A common misconception about electronic based music is that if it isn’t being played in a dance club with a couple hundred sweaty bodies out on the floor shaking their asses to it, then it isn’t worth hearing. A shame, considering that there have been just as many albums that don’t feature four on the floor beats and fat bass lines that are steeped in electronica that don’t require you to do anything but listen. Certainly Kraftwerk, one of the earliest purveyors of the electronic music medium, got this point across well with their classic Autobahn album released in the early ‘70s. The German based outfit would also go on to forge cornerstones of techno and dance music, and be sampled by tons of DJs and rappers.
So from those early phases of electronica came such basic elements of techno, which itself then split off into a myriad of forms like ambient, transient, drum & bass, jungle, house, acid jazz, and countless other mutations. The electronic artists who didn’t feel comfortable within the confines of a typical house groove, with its faceless vocals, stock piano riffs, and a steady BPM that had as much to do with disco as it did Kraftwerk, would often settle down into the more esoteric genres such as ambient that allowed the composer to create a sonic work much like an abstract painter might do with his canvas. Music to sit down and ponder upon, create your own images for and draw your own translations from. Brian Eno was one of the first to work with ambient textures, releasing albums like Music for Airports in the mid-‘70s.
A myriad of artists have followed those blueprints throughout the decades since. Transient, from Philadelphia Pennsylvania has recently released The Conceptual World Is Losing Its Grip. This is another thing that should certainly be addressed about the electronic music medium. There are often concepts within the albums and sounds that attempt to bring about a message of the world, its people, and even the universe coming together as one and breaking free from societal constraints. Perhaps this is an ironic trait, given that some music purists would argue that electronica is not relevant simply because it isn’t played out on organic instruments. Within the machine made music the message of unity and understanding exists. The purists scoff, pondering just how something like that could be. After all this time, one would think that these detractors would finally give it up. After all, there have been countless horrible albums created with guitars and drums.
So how does Transient’s music stack up outside of the club? Well enough, though this album does tend to peter out before the ending arrives, a plague that often accompanies such albums. Oft-times, the best tracks will be shifted towards the front of the disc, and that certainly seems to be the case here. Opening with the title track, the album begins on a lush note, with plenty of quick, scattershot beats and an East Asian melody that is both transfixing and influential enough on the old toes to set them tapping. This then blends into the track “Current 2” that seemingly does the undoable by taking what sounds like an old cheap Casio or Yamaha keyboard and making it sound terrific. The melody line that is played off the instrument has those old tones similar to those musical doorbells that were once all the rage.

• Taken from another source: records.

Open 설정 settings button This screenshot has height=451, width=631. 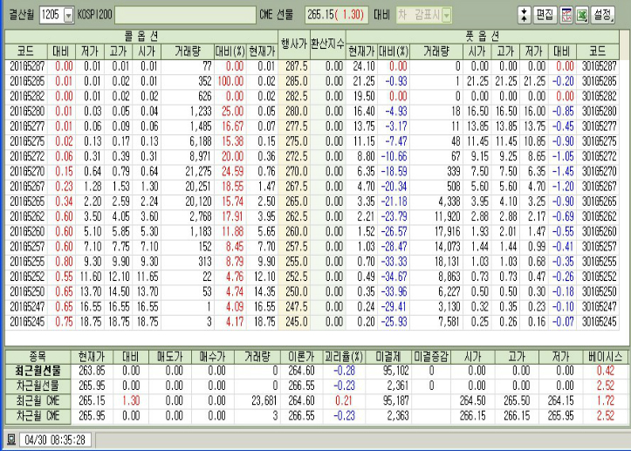click(603, 15)
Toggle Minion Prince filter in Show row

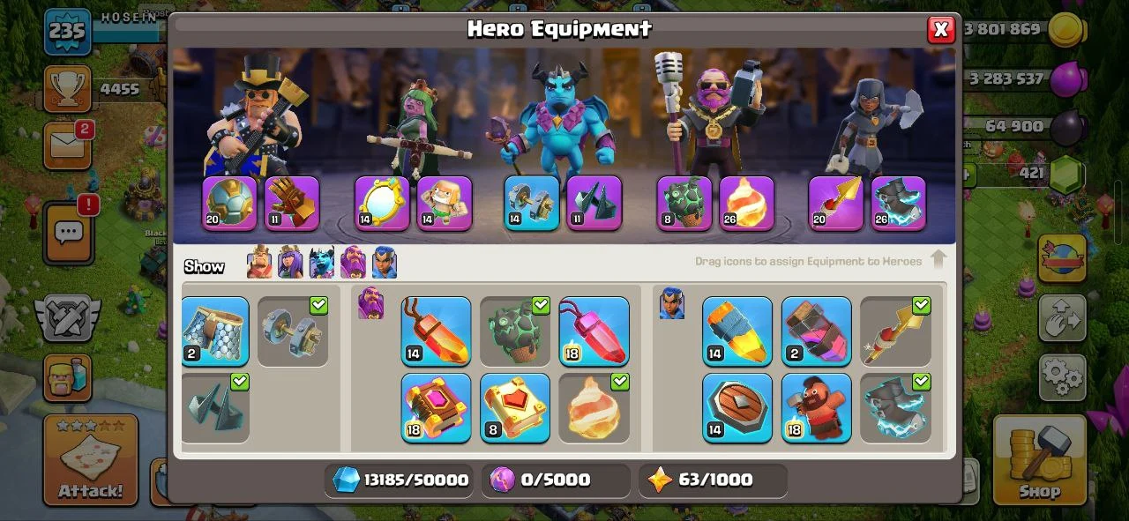tap(321, 263)
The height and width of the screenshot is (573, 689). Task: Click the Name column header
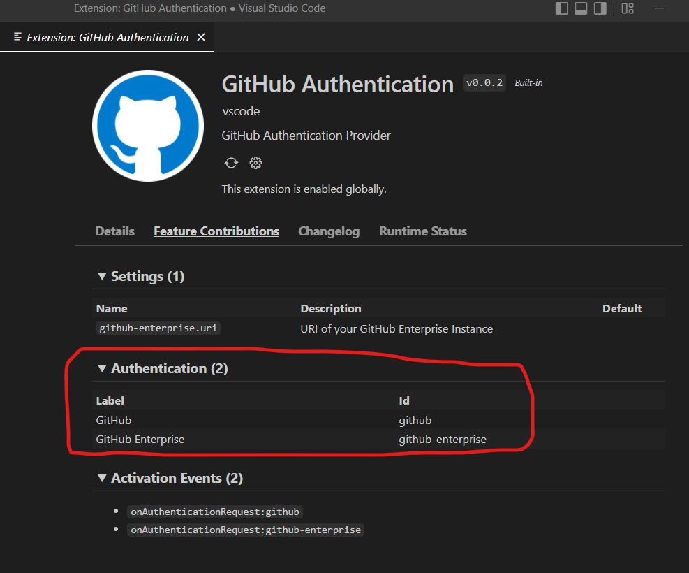click(x=112, y=308)
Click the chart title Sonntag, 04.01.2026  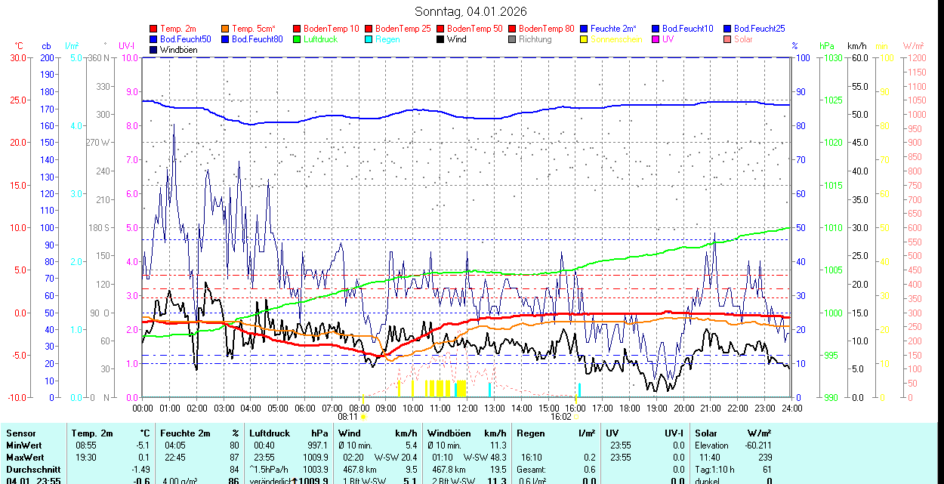click(x=471, y=11)
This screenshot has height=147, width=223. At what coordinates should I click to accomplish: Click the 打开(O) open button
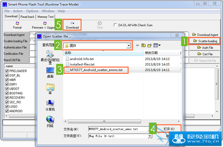coord(169,129)
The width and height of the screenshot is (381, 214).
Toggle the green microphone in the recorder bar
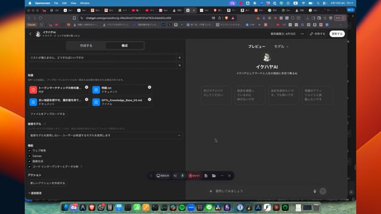tap(183, 176)
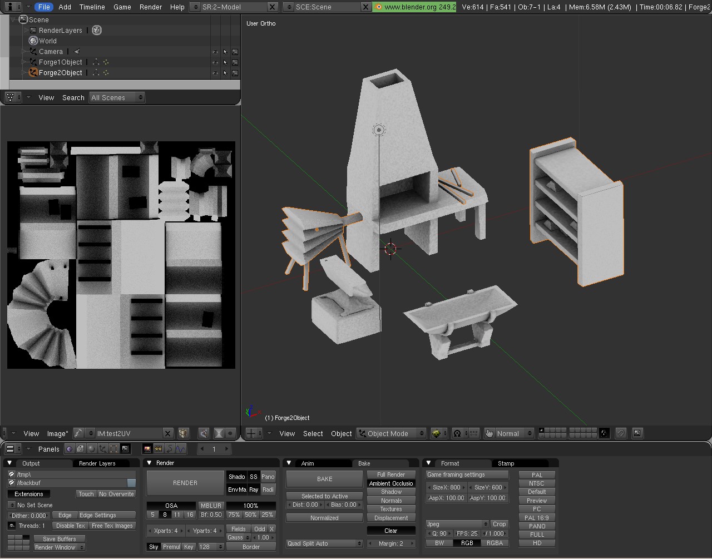Click the pack image icon in UV editor header
The image size is (712, 559).
184,433
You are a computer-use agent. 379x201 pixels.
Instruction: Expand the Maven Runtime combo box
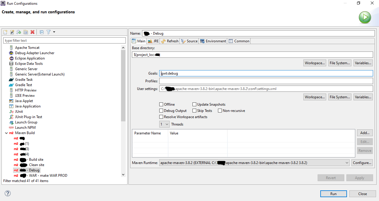[347, 163]
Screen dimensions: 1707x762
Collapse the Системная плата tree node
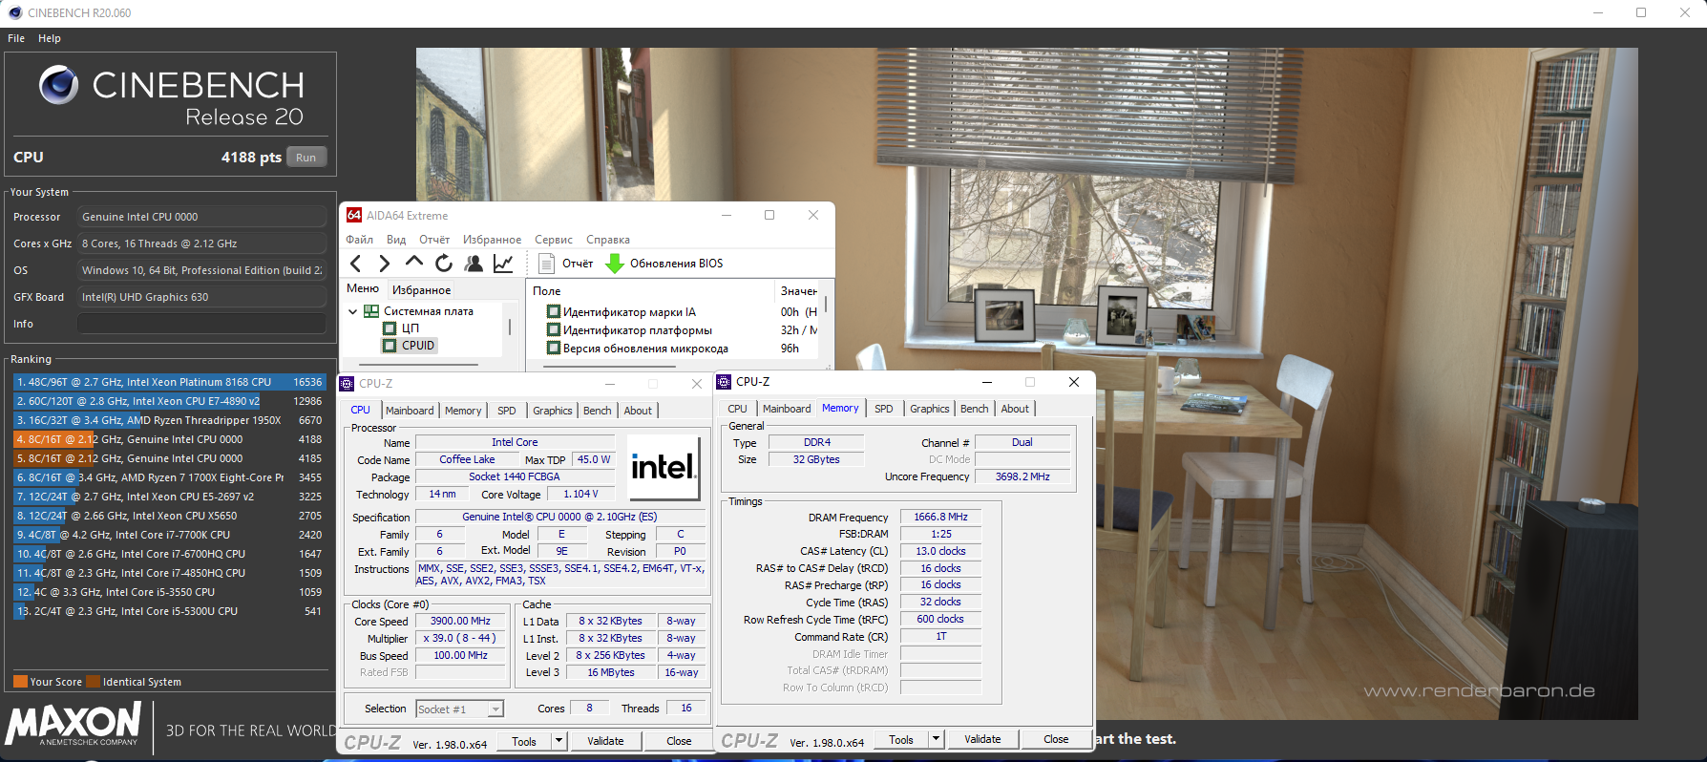(353, 311)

“Winter Eyes” pursues a lush tone, exposing a harp-like melody line, slower rhythm, and strings and buzzing noises that alternately shift about the aural picture. The interestingly titled “It’s not for you, it’s for the cat” starts out rather annoyingly, sounding like nothing more than some old video game music gone berserk, before finally settling in on a bouncing melody full of squiggles and what sounds like electronic water droplets. Give Transient credit for trying out different things on all these tracks, even if the sounds themselves come across as a bit too similar, in that they keyboard tones and beats don’t seem to vary too much even though the tracks as a whole do tend to branch out in different directions.
Still, the whirring, buzzing beats and swirling tones of “Geooeg” make for pleasant listening. However, “Animal Laws” with its repeated, sped up vocal sample declaring “Animal laws have survived it again”, The Conceptual World starts to lose its own grip on the listener as the tune seemingly regurgitates all the tracks that came before it. By this time, the slippery beats have been used up and the electronic squiggling doesn’t seem to break any new ground. The nearly nine minute “Night Vision” continues along, though, on the same patterns of doorbell-like tones and mechanical beats. Perhaps if this album had just been a five track EP it could have been stronger, but the latter half of the album only echoes the first half, and weakly at that.
Transient does pull one more trick out of its hat before the disc ends. The jazzy “On the Edge of Time” features some nice piano melodies and a soulful groove. And that is exactly where this album should have ended, rather than going on back into “Algae” that repeats the earlier formulas, and “Intermission” whose drum beats sound too distorted and bombastic.
Had Transient had a little more differentiating tonal and melody work going on here, then this album could have been successful throughout. Unfortunately, only the first half is strong before going into an autopilot setting and backtracking over itself. There’s nothing bad at all about the music itself. It is enjoyable and provides a good backdrop to driving around or sitting around and reading or just relaxing. But it would have been nice had it expanded just a little, allowing its palette to continue along the path upon which it began. The Conceptual World Is Losing Its Grip is pleasant enough without being terribly groundbreaking.